If I do, it’ll die. The moment it comes through, the moment this little critic speaks up, it dies. You must really protect it from what you think someone who didn’t like you would say, like on the playground, you know. Because it’s so tenuous. I am so afraid of losing them when I’m writing. They seem so delicate. They are formed by my intention to them, as well as, it seems, their intention for something to say.

Rickie Lee Among the Flowers. Photo by Paul Zollo/American Songwriter.

It’s like the beginning of a love affair. It seems so tenuous. You say the wrong thing on that date and then they don’t call for two days and then you get mad and then it’s over, you know? Just in the beginning, you’ve got to be very courteous with your song. You need to play it every day. Every other hour, so it doesn’t die. Or you don’t forget exactly how you did that part.

When you start a song, do you start with an intention of what the song is about?

I don’t think I ever do that. I think it’s always just coming out of me. I never know where it’s gonna go or what it’s gonna be. I don’t watch my process, but I probably write a line or two and then know where I’m gonna go right away. Do I want to do a rhyme scheme or a rhythm thing, or do I want to write free verse? It will usually tell you a direction to go. And what the subject is will be revealed. But it doesn’t have the conscious in it.

I just get out of my way—following, not leading it, not thinking about it at all. I can take the pen and write you eight lines right now. When it’s done, it’ll probably make sense, rhyme, because the part just behind my consciousness knows just what it is doing. If my consciousness gets in the way, then that unconscious part goes, “OK, you take care of it.” [Laughs] And then my ego enters, and the flow stops. So I have to not guide it, but just trust that I know what I’m doing. And again, not bothering with it.

Like “Bonfires” was about 12 verses. There were a lot of beautiful verses, but I felt that I was going to lose the impact. What I was thinking about when I wrote that was Bob Dylan’s first record. I was thinking of how he played his guitar. This is where I am right now; it’s simple. And that’s how I wanted to deliver it. I didn’t want it to be like Fleetwood Mac; I wanted to be like Dylan. Knowing there’s no other way to survive heartbreak than to give love.

When you write a song, do you ever choose a key prior to starting?

No, I’ve done that in the old days. They do seem to come a lot in G.
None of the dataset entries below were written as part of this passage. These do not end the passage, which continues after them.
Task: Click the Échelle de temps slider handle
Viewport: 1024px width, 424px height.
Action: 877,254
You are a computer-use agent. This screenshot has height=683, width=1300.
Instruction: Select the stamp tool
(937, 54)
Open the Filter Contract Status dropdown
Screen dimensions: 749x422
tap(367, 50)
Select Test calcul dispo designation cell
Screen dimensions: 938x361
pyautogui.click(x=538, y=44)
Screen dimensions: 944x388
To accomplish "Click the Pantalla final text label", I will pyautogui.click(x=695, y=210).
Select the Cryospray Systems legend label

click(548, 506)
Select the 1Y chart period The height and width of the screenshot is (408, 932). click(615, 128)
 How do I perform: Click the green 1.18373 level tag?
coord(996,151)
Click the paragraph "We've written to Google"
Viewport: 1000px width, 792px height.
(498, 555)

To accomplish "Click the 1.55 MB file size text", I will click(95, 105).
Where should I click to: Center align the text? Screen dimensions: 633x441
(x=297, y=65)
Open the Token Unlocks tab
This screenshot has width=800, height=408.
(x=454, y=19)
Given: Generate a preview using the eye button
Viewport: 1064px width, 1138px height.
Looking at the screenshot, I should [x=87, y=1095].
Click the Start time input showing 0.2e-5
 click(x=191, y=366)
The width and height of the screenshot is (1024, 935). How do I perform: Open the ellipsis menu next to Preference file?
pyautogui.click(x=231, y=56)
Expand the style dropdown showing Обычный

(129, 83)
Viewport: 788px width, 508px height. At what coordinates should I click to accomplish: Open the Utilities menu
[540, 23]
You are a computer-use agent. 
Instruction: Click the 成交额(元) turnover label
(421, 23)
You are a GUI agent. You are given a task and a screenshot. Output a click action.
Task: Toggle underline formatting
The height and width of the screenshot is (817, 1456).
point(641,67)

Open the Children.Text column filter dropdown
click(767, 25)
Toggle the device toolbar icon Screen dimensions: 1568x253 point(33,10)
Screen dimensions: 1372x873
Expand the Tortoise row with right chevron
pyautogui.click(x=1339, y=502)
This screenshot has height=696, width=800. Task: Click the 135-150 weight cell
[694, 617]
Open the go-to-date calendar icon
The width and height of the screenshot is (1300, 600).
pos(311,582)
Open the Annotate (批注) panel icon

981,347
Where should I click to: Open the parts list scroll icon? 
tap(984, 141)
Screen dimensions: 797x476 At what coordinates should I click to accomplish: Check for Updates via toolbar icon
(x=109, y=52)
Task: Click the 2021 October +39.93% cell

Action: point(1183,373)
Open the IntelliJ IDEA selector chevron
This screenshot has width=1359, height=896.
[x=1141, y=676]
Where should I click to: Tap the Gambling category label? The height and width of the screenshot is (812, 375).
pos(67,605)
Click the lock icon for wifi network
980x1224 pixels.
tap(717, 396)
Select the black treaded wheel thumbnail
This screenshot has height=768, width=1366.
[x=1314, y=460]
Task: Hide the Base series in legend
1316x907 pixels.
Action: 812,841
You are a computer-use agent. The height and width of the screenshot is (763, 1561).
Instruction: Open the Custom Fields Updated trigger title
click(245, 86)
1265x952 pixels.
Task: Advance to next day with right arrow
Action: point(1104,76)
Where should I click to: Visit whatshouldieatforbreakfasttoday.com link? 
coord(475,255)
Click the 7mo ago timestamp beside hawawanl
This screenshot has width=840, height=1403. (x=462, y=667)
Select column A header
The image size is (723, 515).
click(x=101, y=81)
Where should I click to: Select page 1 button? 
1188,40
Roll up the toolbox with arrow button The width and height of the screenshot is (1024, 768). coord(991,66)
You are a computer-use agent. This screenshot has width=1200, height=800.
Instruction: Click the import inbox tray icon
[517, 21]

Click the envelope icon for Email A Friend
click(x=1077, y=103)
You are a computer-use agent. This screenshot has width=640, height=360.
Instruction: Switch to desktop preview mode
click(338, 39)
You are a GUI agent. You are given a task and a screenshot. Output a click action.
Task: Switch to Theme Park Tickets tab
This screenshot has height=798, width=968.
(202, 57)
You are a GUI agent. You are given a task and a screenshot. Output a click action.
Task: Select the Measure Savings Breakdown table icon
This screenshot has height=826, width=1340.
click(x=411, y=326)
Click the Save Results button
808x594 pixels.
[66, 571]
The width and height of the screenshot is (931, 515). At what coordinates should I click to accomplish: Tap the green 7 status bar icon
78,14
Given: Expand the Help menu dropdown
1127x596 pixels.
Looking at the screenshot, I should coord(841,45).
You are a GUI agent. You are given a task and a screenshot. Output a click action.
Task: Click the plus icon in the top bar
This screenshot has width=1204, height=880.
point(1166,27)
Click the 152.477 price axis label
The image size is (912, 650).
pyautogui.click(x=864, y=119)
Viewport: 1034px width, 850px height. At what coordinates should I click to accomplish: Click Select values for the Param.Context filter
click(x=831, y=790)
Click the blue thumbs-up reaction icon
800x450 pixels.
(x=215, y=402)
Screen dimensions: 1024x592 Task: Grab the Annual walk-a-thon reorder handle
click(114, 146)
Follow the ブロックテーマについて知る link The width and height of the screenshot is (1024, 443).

Do you think each key has its own color or characters?

Yes.

If I named each key, could you tell me how it makes you feel?

I could try.

OK. How about C major?
C seems like it would be dressed in a nice cowboy outfit. Friendly, not bothering anybody. It could lead to the sad; it could lead to the happy. It’s a kind of middle-of-the-road. It’s a little low in my register; I think of it as a boy’s key. It’s very friendly.

D.
D’s much more of a challenge. It’s got more tension in it than C. I think of my mother a little bit. Seems like a feminine key.

E.
E is like the dirt. It’s where things fall to. E is something to lie down on. It’s really easy key to sing and play. It’s a good resolution. Masculine.

F.
I don’t know F very much.

G.
Celestial. Very expansive.

A.
I like A. Strength. It’s expansive but it’s consoled. It can be masculine or feminine. It can go either way.

A minor?
I like it. It’s sad, but it’s not without hope.

E minor.
Seems much darker to me. Sorrowful. It will accommodate rock. Powerful rock. It can be a pretty dire thing.

Does it make you happy knowing that your songs live on?

Yes. It’s like creating a universe. When we die, those little universes will be floating around. And people really enter this universe. We are creating places that people go into, and they go into the songs. It’s mysterious. I think making songs up might be much more important than we think.

So when I’m gone, those all will be here. And they’re places all their own. That’s really incredible. I’m excited about that.